Estas políticas también constituyen un desafío para las organizaciones sociales y un dilema para la oposición política, porque deben distinguir entre lo circunstancial y lo estratégico, entre lo pertinente y lo deleznable, entre el interés general y el beneficio propio. No es fácil encontrar un punto de equilibrio en estos trajines: el conflicto en torno al TIPNIS puede ser un modelo, no la excepción. Un politólogo portugués que cada domingo da consejos a la izquierda en forma epistolar hizo creer a algunos colegas y activistas que el proceso posconstituyente boliviano era un caso de “experimentalismo democrático”,  y tenía razón; lamentablemente. Y como no hay ruta de navegación ni mapa que proporcione huellas, aquí estamos, experimentando, buscando nuevas fórmulas de convivencia entre lo nacional-estatal y lo nacional-popular para superar las inercias históricas del desencuentro entre Estado y sociedad.

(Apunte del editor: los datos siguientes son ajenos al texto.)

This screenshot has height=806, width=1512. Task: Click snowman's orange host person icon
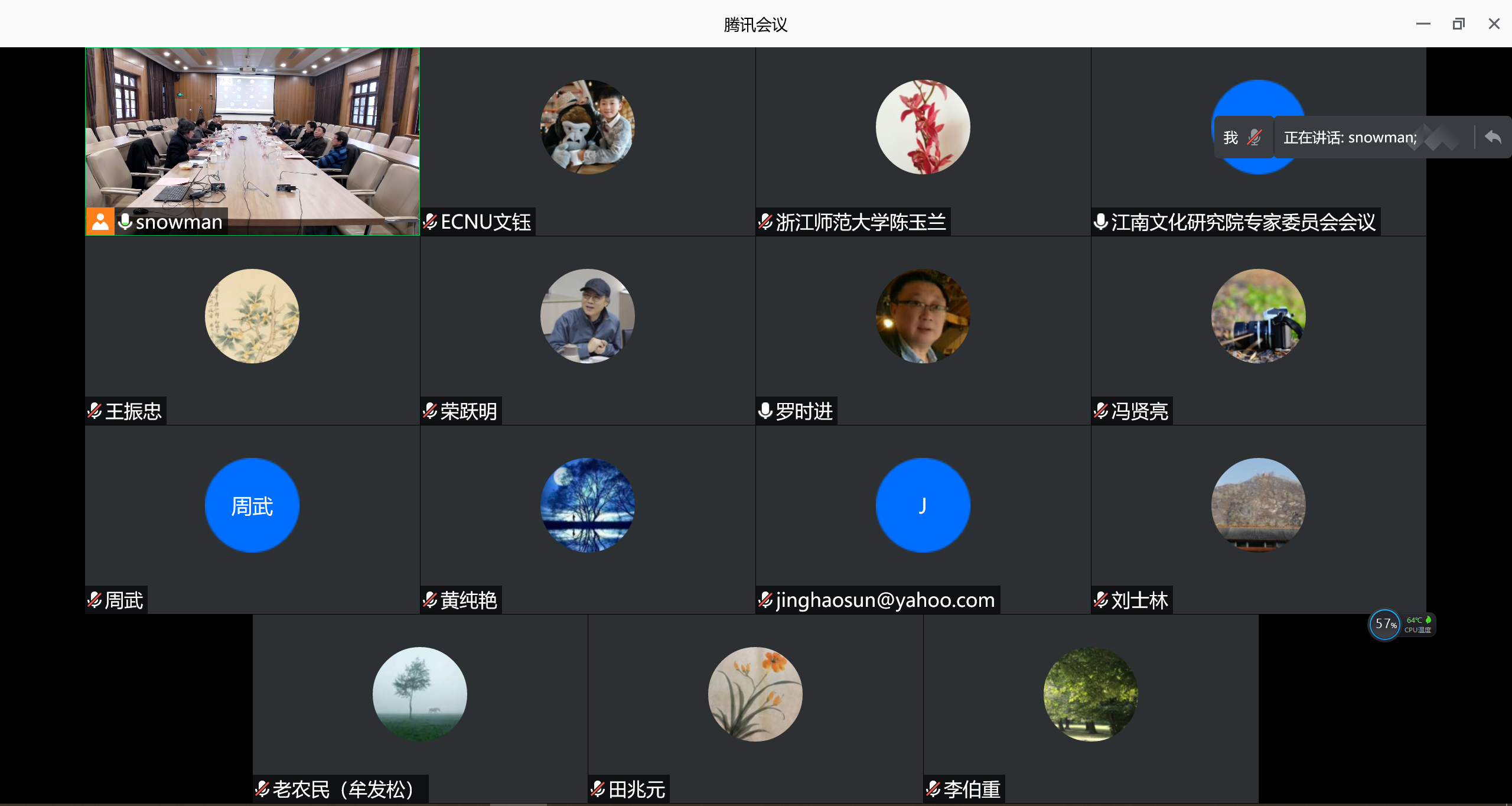tap(100, 222)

Con todo, resulta más encomiable intentar esa búsqueda en vez de sumergirse en el típico “lamento boliviano”, y no necesitamos inspirarnos en el fado luso ni en el tango arrabalero, menos en el joropo llanero o la samba carnavalera. Es una búsqueda que debe lidiar con asuntos mundanos relativos a propiciar el desarrollo socioeconómico para resolver rezagos estructurales de desigualdad, cuya existencia debería avergonzarnos; y es una pesquisa que sólo exige aplicar cierto sentido común a la hora de tomar (y aceptar) decisiones, aunque ya sabemos que ese es el menos común de los sentidos.

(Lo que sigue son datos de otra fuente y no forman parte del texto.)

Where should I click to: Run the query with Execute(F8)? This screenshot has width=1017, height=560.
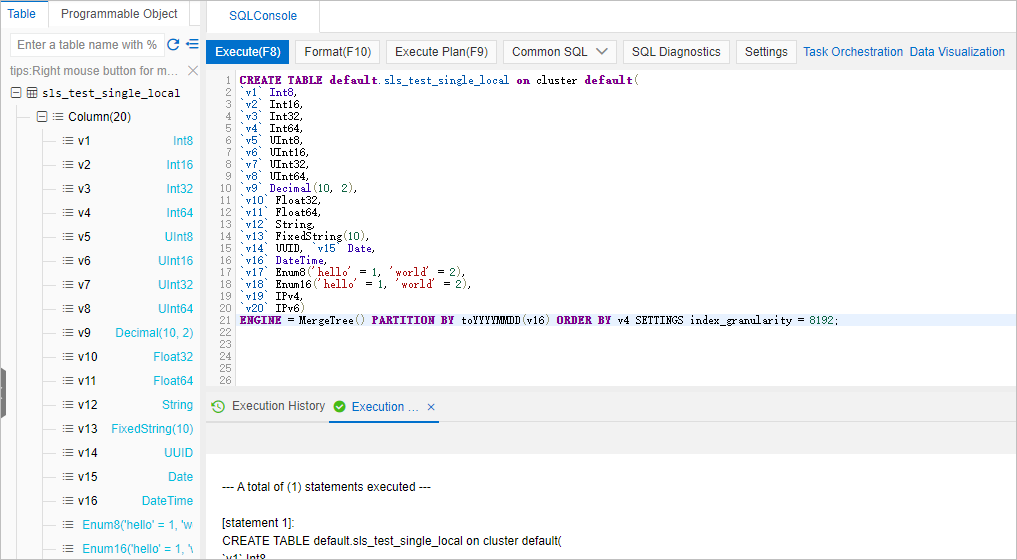pyautogui.click(x=248, y=52)
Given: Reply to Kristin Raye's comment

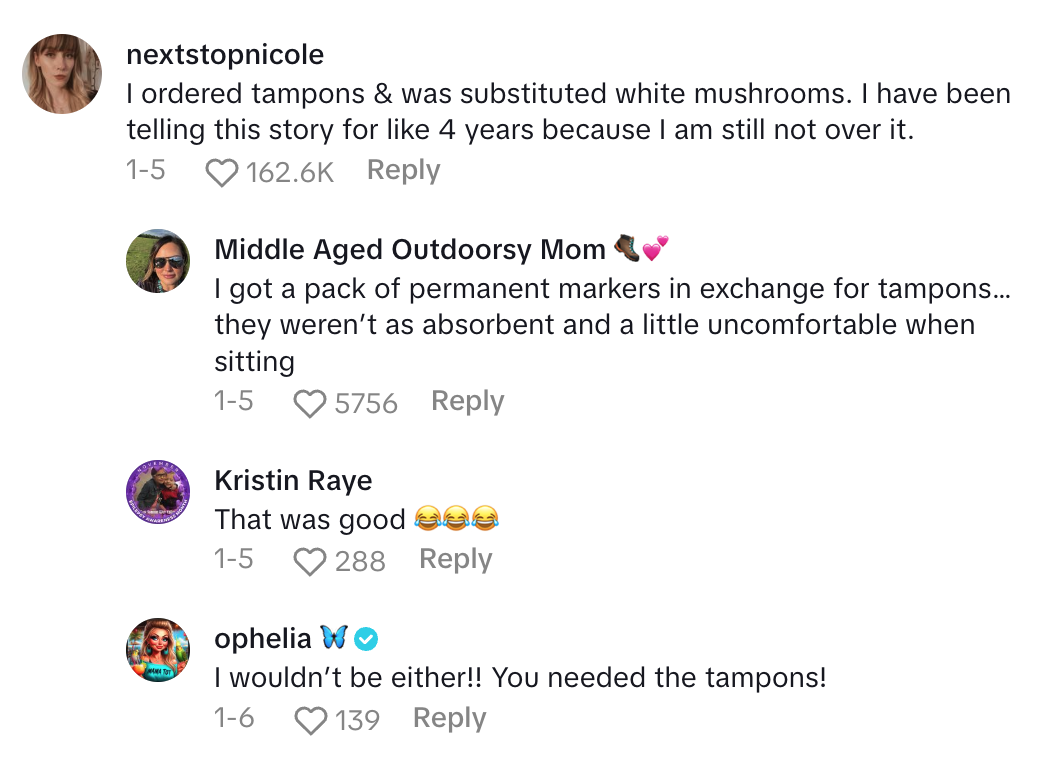Looking at the screenshot, I should pyautogui.click(x=455, y=560).
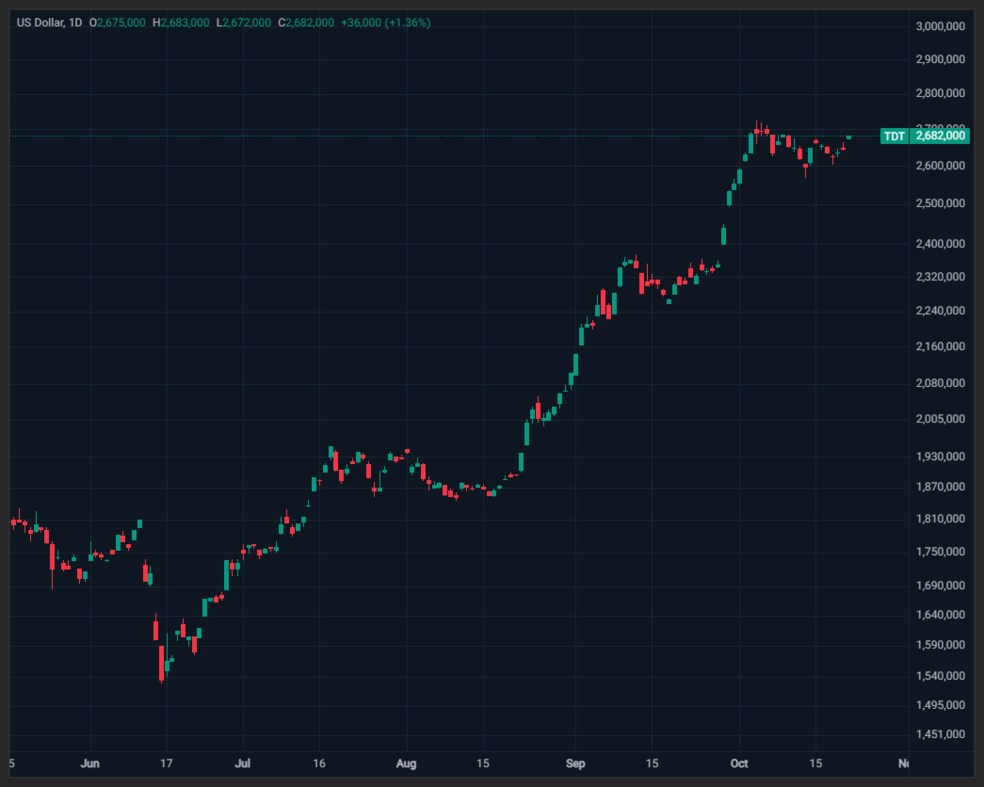984x787 pixels.
Task: Click the 2,400,000 price axis label
Action: (940, 244)
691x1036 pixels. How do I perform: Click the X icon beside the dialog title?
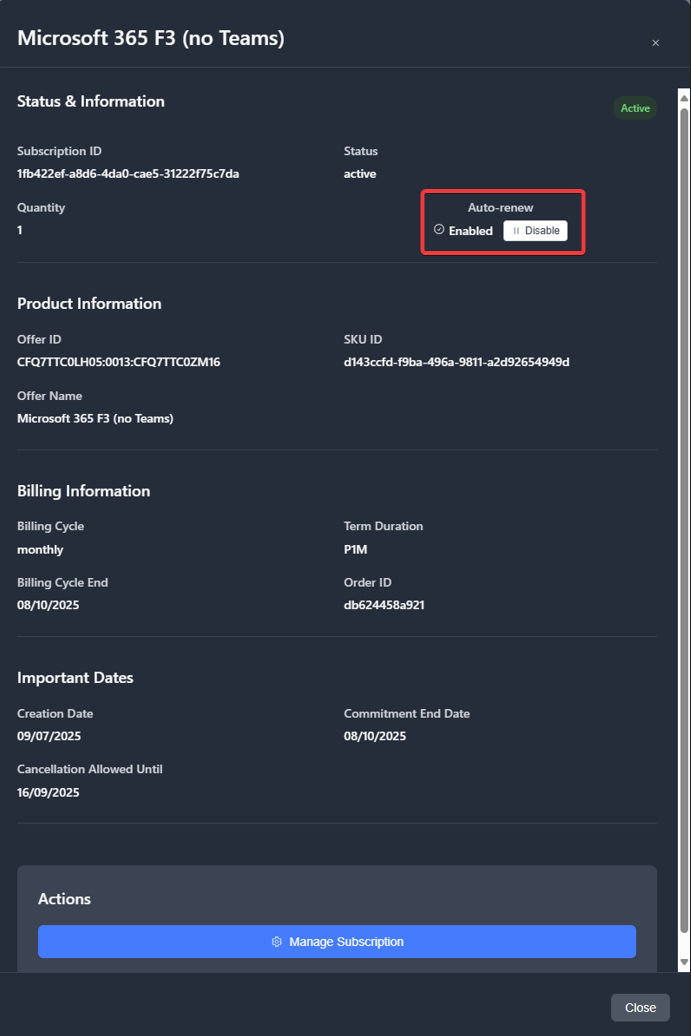click(656, 43)
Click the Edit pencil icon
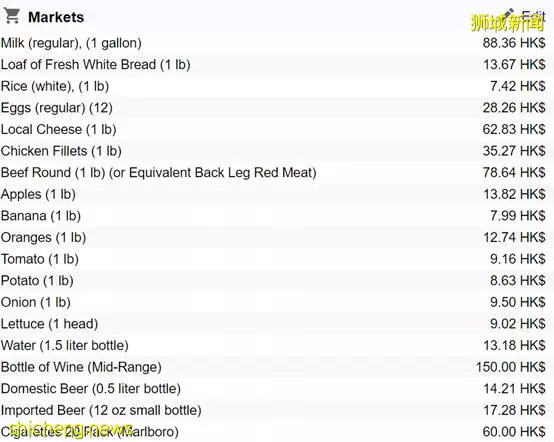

También es una búsqueda que enfrenta retos más complejos y, por ende, más sustanciales, tales como la edificación de un Estado Plurinacional o el armado de una democracia intercultural que expresen una síntesis cualitativa y no sean, simplemente, la manifestación contemporánea de esa disyunción general entre la sociedad y el Estado. La democracia intercultural es una palabra bonita e interesante que fue pergeñada en las leyes electorales (porque no está consignada en el texto constitucional) y se constituye en un terreno fértil para la reflexión teórica y para la innovación institucional, algo que no acontece con el (concepto de) Estado Plurinacional, por culpa del peso del pasado.

Los límites al Estado Plurinacional se pusieron de manifiesto cuando surgieron las contradicciones entre los derechos colectivos de los pueblos indígenas reconocidos por la Constitución y la soberanía estatal que no tiene genealogía ni necesita justificación; entre la “razón histórica” expresada en la nueva vanguardia que representa el movimiento indígena como sujeto de la revolución deseada y la “razón de estado” que apela al orden y al control sobre poblaciones y territorios como objetos de dominio. Una figura —la revolución— es utópica, la otra es típica —el Estado es…. el Estado—, aunque su nuevo adjetivo (en las monedas dice que es plurinacional) pretenda proporcionarle un carácter distintivo, otro sentido. No hay tal. Por ahora se trata de una construcción minimalista del Estado Plurinacional que no condice con la retórica del Preámbulo ni con el segundo artículo constitucional que pretende designar/diseñar a la sociedad como “plurinacional”. No hay tal, sólo el Estado puede ser plurinacional (y tiene 11 adjetivos adicionales, que no salen en las monedas) y lo que sigue pendiente es la construcción de una comunidad política. Para cumplir ese propósito no necesitamos experimentación sino, simplemente, un poco de imagi/nación. Publicado en La Razón, abril de 2012.